In the news piece, Peter Beaumont, the author clarifies somethings that the press didn’t quite cover thoroughly. Firstly, the tribe photographed hasn’t been completely unknown to outsiders. In fact, ‘the tribe’s existence has been noted since 1910.’ Al-Jazeera got a chance to interview one of the sertanistas behind those photographs, Carlos Meirelles.

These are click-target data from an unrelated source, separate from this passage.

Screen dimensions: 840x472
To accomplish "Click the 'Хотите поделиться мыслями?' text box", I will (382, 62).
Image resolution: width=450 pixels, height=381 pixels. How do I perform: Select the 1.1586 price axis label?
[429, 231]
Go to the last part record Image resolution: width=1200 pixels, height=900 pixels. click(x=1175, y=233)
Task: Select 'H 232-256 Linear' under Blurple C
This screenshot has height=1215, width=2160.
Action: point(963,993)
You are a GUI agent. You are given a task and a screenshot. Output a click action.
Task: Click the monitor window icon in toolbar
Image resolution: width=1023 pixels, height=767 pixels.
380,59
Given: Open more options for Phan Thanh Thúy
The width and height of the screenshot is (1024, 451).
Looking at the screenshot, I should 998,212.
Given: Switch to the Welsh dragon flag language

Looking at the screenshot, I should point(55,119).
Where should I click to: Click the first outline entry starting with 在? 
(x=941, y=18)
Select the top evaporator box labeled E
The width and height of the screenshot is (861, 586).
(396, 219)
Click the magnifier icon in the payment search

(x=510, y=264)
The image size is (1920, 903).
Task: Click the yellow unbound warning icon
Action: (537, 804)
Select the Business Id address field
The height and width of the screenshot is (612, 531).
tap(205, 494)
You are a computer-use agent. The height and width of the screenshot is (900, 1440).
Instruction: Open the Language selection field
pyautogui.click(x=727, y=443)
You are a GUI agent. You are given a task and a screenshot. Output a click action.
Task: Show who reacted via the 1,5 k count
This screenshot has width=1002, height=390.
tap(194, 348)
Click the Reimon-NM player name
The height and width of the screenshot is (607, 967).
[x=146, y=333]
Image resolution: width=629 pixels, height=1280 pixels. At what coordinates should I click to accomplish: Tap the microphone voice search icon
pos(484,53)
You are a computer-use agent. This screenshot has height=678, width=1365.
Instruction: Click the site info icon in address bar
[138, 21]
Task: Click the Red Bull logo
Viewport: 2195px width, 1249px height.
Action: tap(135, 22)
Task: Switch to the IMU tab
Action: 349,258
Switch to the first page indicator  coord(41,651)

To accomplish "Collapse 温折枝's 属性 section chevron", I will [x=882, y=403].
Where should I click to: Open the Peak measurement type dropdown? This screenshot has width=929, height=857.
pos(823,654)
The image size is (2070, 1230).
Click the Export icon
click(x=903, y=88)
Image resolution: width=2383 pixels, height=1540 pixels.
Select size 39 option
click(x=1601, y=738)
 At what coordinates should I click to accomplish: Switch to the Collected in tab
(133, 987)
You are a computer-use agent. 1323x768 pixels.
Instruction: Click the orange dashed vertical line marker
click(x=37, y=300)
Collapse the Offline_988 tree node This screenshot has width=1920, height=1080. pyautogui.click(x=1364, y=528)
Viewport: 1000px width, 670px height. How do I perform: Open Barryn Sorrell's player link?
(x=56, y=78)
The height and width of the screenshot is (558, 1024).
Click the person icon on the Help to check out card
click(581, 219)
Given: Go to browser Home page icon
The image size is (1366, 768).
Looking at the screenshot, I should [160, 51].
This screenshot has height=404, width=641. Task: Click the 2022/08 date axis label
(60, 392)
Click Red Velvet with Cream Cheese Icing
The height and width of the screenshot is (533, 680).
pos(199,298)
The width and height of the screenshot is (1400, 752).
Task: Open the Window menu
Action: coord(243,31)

Meirelles works for FUNAI, the Brazilian Indian Protection Agency  dedicated to searching out remote tribes and protecting them,

“Meirelles described how he found the group, detailed how they lived and how he planned the publicity to protect them and other tribes in similar danger of losing the habitat in which they have flourished for hundreds of years.

Meirelles admitted that the tribe was first known about almost a century ago and that the apparently chance encounter that produced the now famous images was no accident. ‘When we think we might have found an isolated tribe,’ he told al-Jazeera, ‘a sertanista like me walks in the forest for two or three years to gather evidence and we mark it in our GPS. We then map the territory the Indians occupy and we draw that protected territory without making contact with them. And finally we set up a small outpost where we can monitor their protection.'”

So Meirelles is a conservator of indigenous peoples and interested in finding more about them. He further explained the motivation behind the photos,

“…the Brazilian state of Acre offered him the use of an aircraft for three days. ‘I had years of GPS co-ordinates,’ he said. Meirelles had another clue to the tribe’s precise location. ‘A friend of mine sent me some Google Earth co-ordinates and maps that showed a strange clearing in the middle of the forest and asked me what that was,’ he said. ‘I saw the co-ordinates and realized that it was close to the area I had been exploring with my son – so I needed to fly over it….’

When I saw them painted red, I was satisfied, I was happy,’ he said. ‘Because painted red means they are ready for war, which to me says they are happy and healthy defending their territory….’

…But the revelation that the existence of the tribe was already established will provoke awkward questions over why a decision was made to try to photograph them – a form of contact in itself – in order to make a political point.”

So what do you think? Was photographing these people ethical?